Text provided
2. A Library of Toolkits and Curricula

Many stakeholders need to create resources for teaching, sharing, and learning co-creative models. This involves co-creative strategic planning that will create networks and hubs to document, organize, and create an accessible library of existing toolkits (contracts, worksheets, community agreement forms), best practices, and document and share failures through modular curricula. These networks and hubs should include media-makers, community groups, non-profits, private companies, public institutions, media institutions, and universities. These resources should be intended for professional development as well.

3. Structural Changes at Institutions

More research and prototyping within institutions, both public and private, must be undertaken. This will develop pathways for co-creative practices internally and methods to reach communities that already co-create. These processes must be ethical, just, transparent, and equitable.

Data provided
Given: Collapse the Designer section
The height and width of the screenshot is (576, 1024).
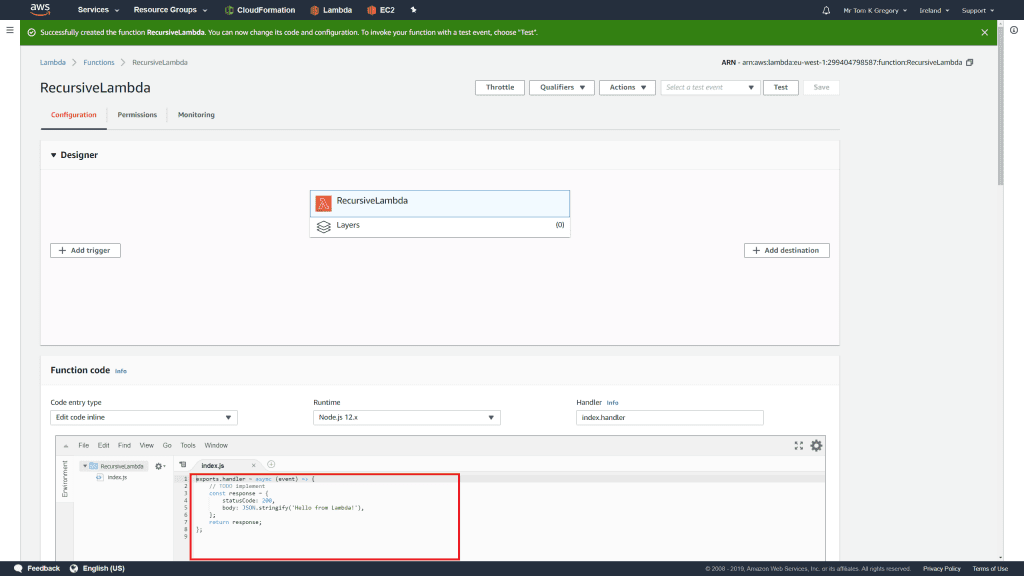Looking at the screenshot, I should 54,155.
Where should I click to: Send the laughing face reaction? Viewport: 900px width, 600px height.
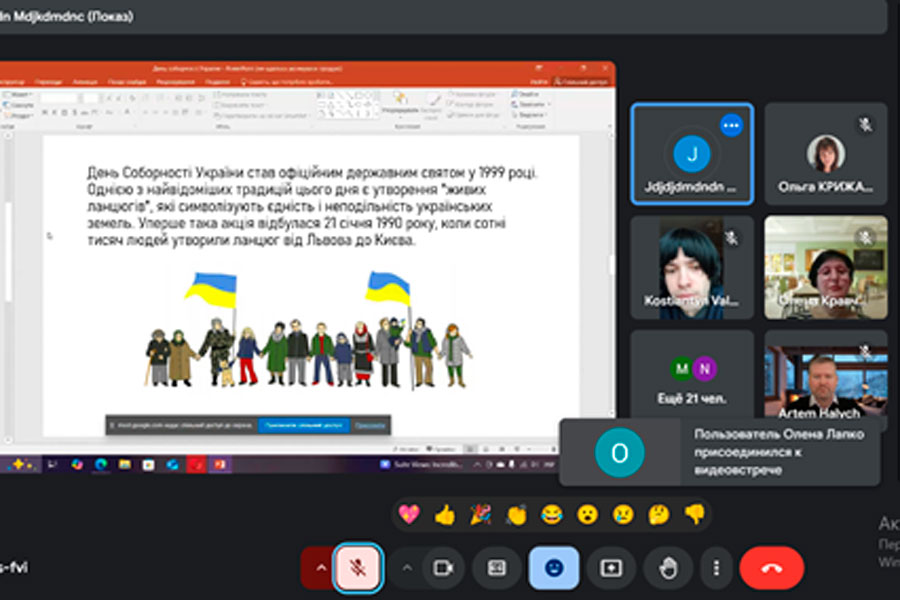[551, 515]
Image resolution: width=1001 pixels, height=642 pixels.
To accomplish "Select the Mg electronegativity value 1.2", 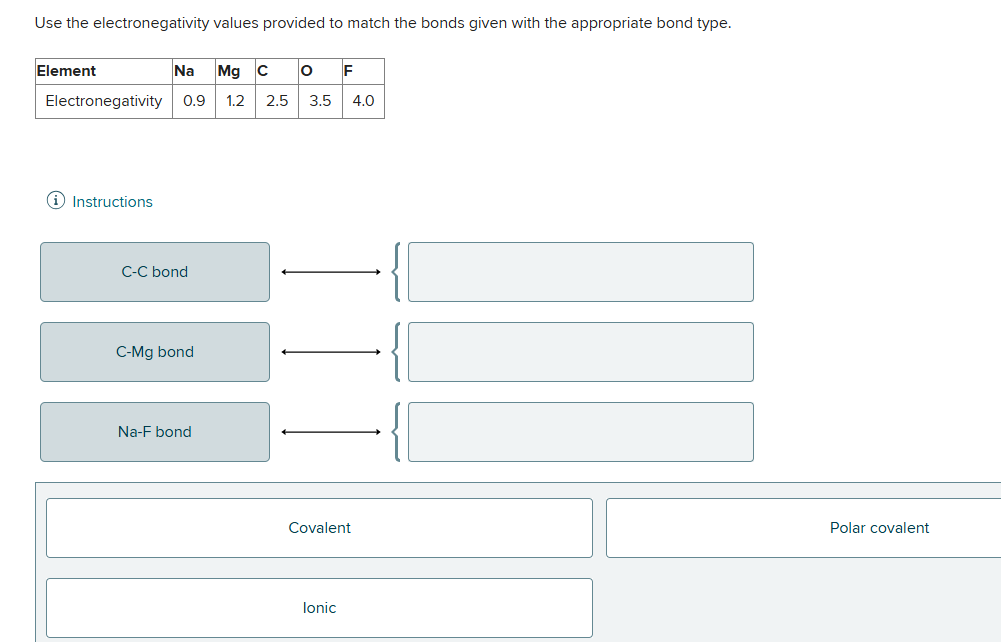I will (x=234, y=101).
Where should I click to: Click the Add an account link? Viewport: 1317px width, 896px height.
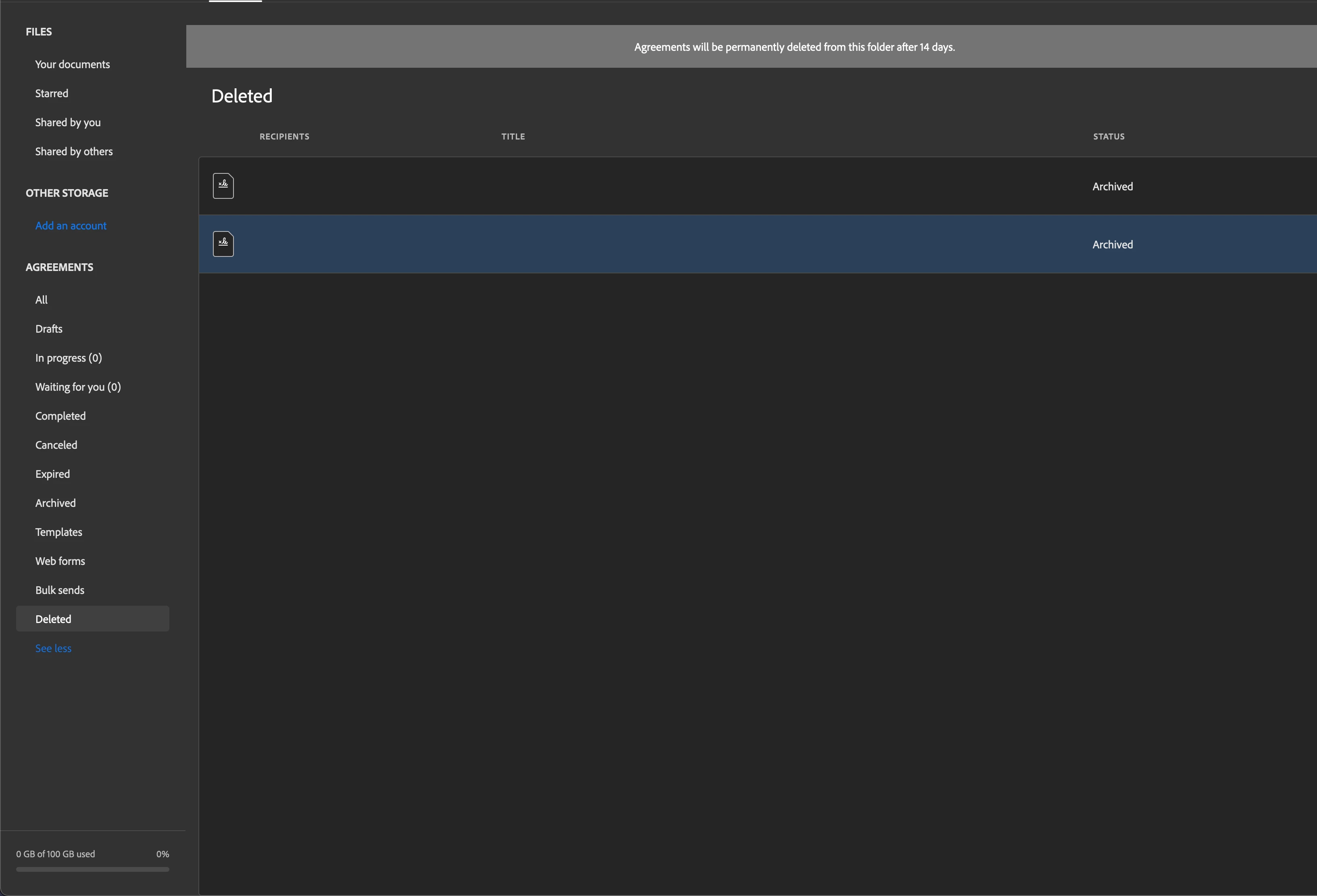(71, 225)
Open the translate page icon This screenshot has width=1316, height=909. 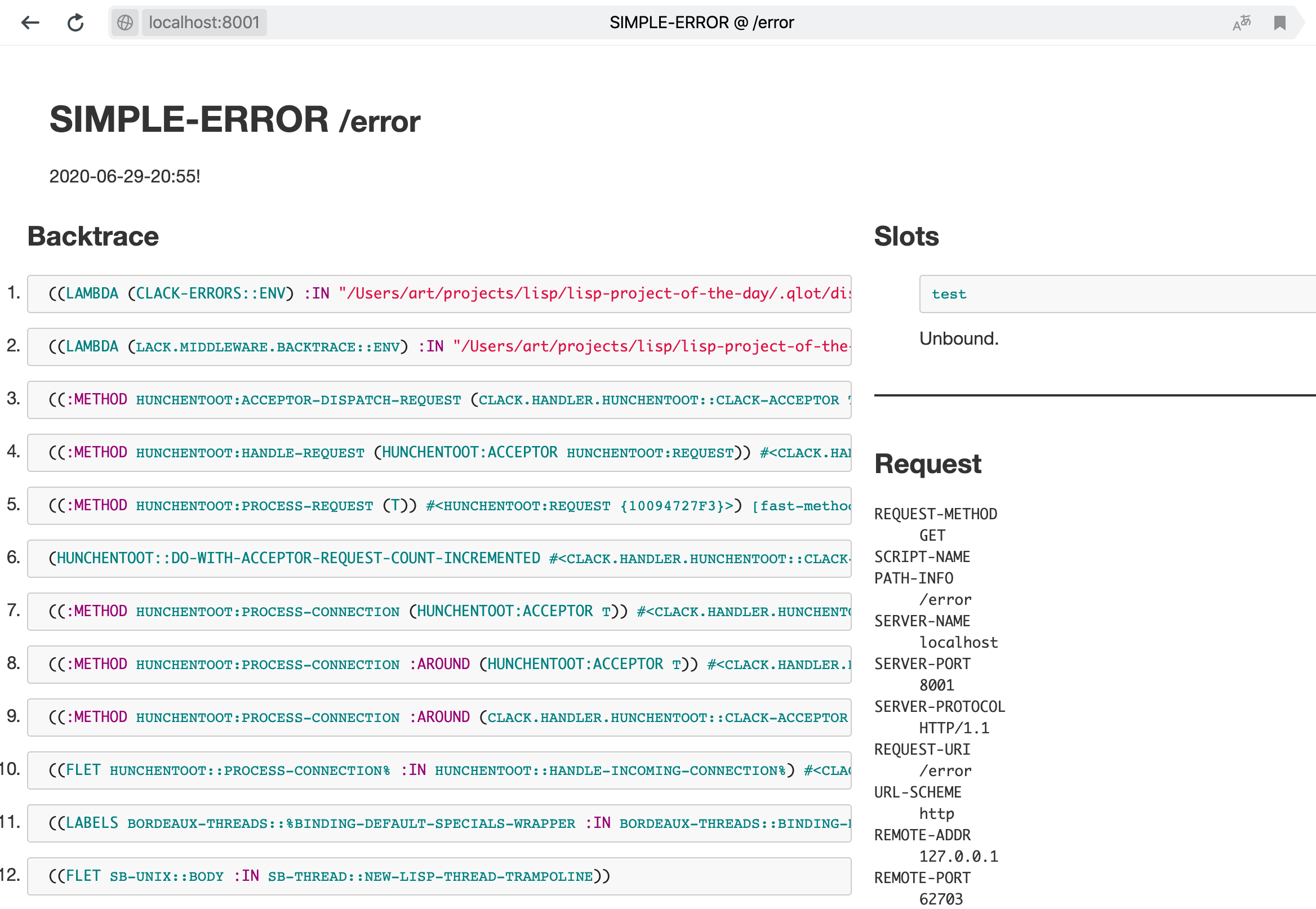click(x=1242, y=23)
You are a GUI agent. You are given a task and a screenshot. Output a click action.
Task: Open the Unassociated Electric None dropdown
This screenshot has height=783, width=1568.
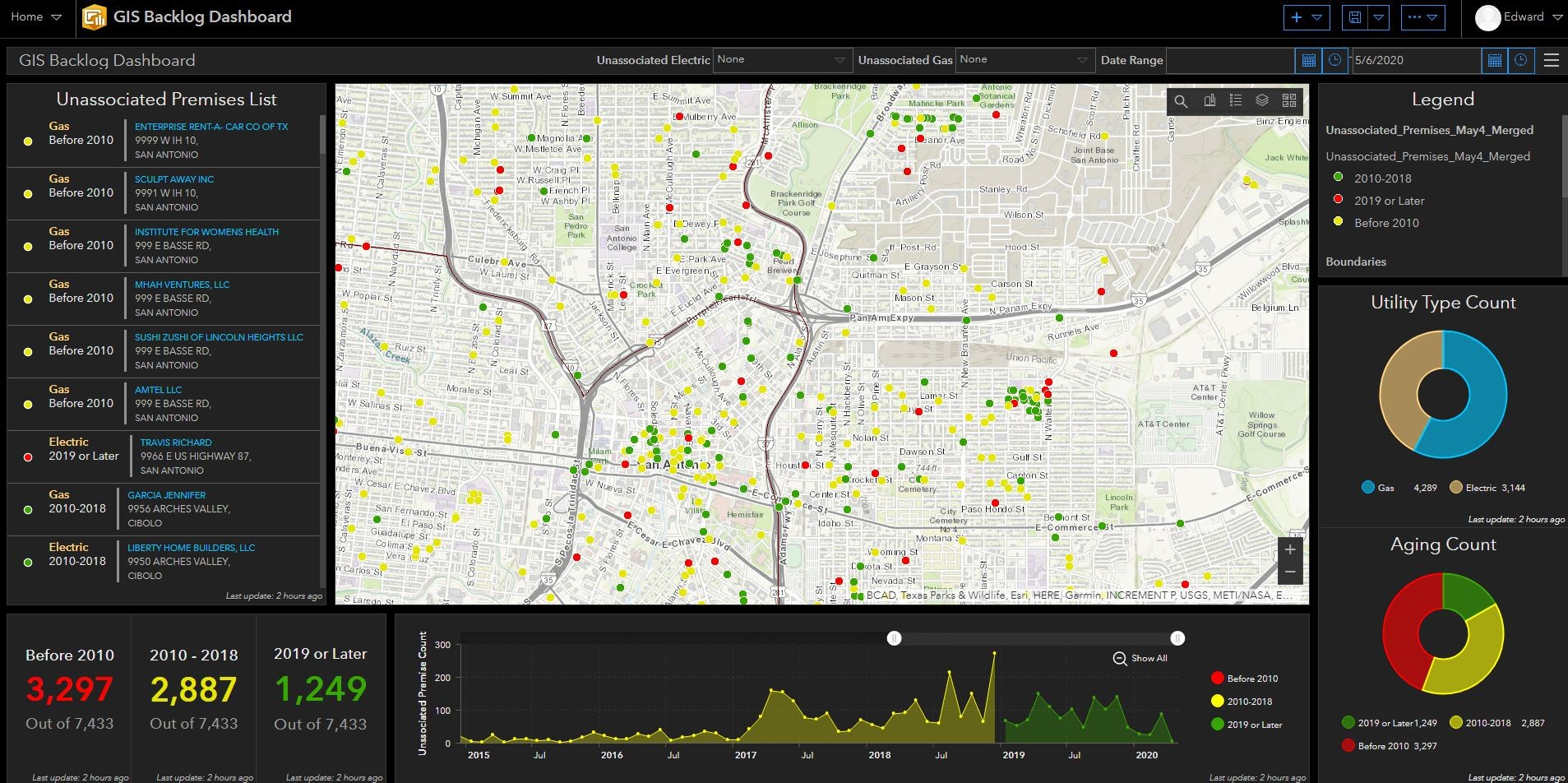point(781,59)
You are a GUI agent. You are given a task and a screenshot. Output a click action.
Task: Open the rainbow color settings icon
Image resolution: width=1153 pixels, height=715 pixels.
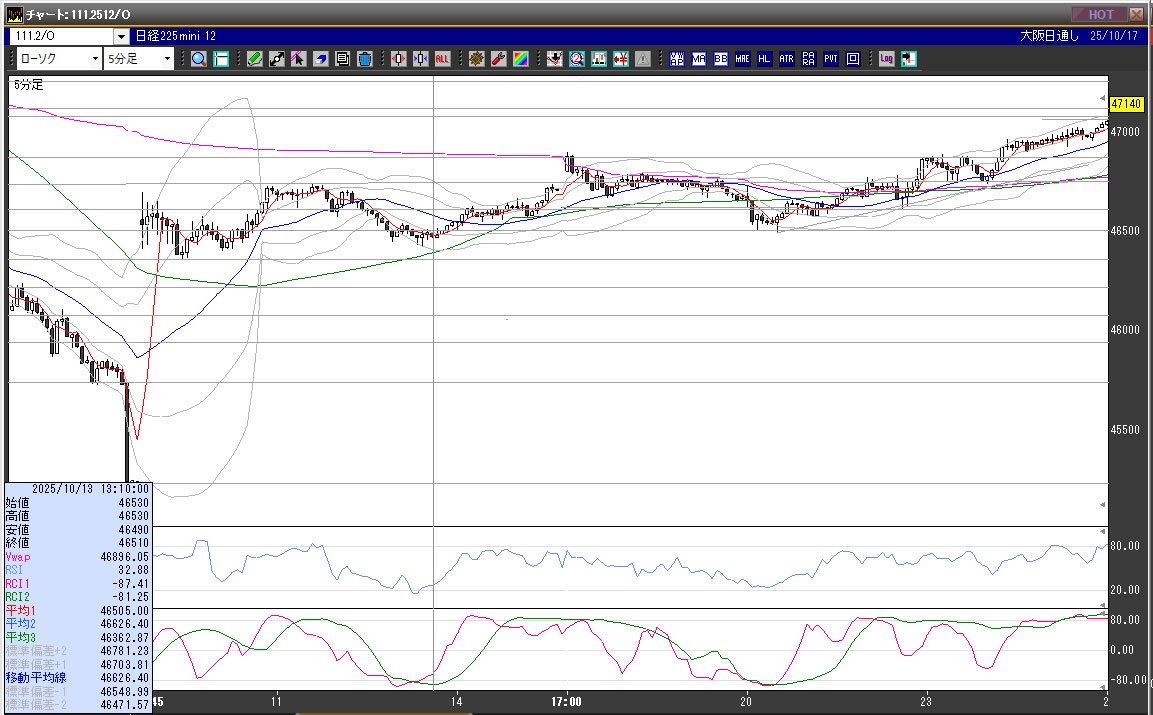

Work to complete
A. According to the passage on co-creative practices, why must institutions undertake more research and prototyping? Answer in one to three sentences.
B. What examples of existing toolkits does the passage on co-creative practices name?

Full solutions
A. More research and prototyping within public and private institutions will develop pathways for co-creative practices inside those institutions. It will also develop methods for reaching communities that already co-create.

B. Contracts, worksheets, and community agreement forms.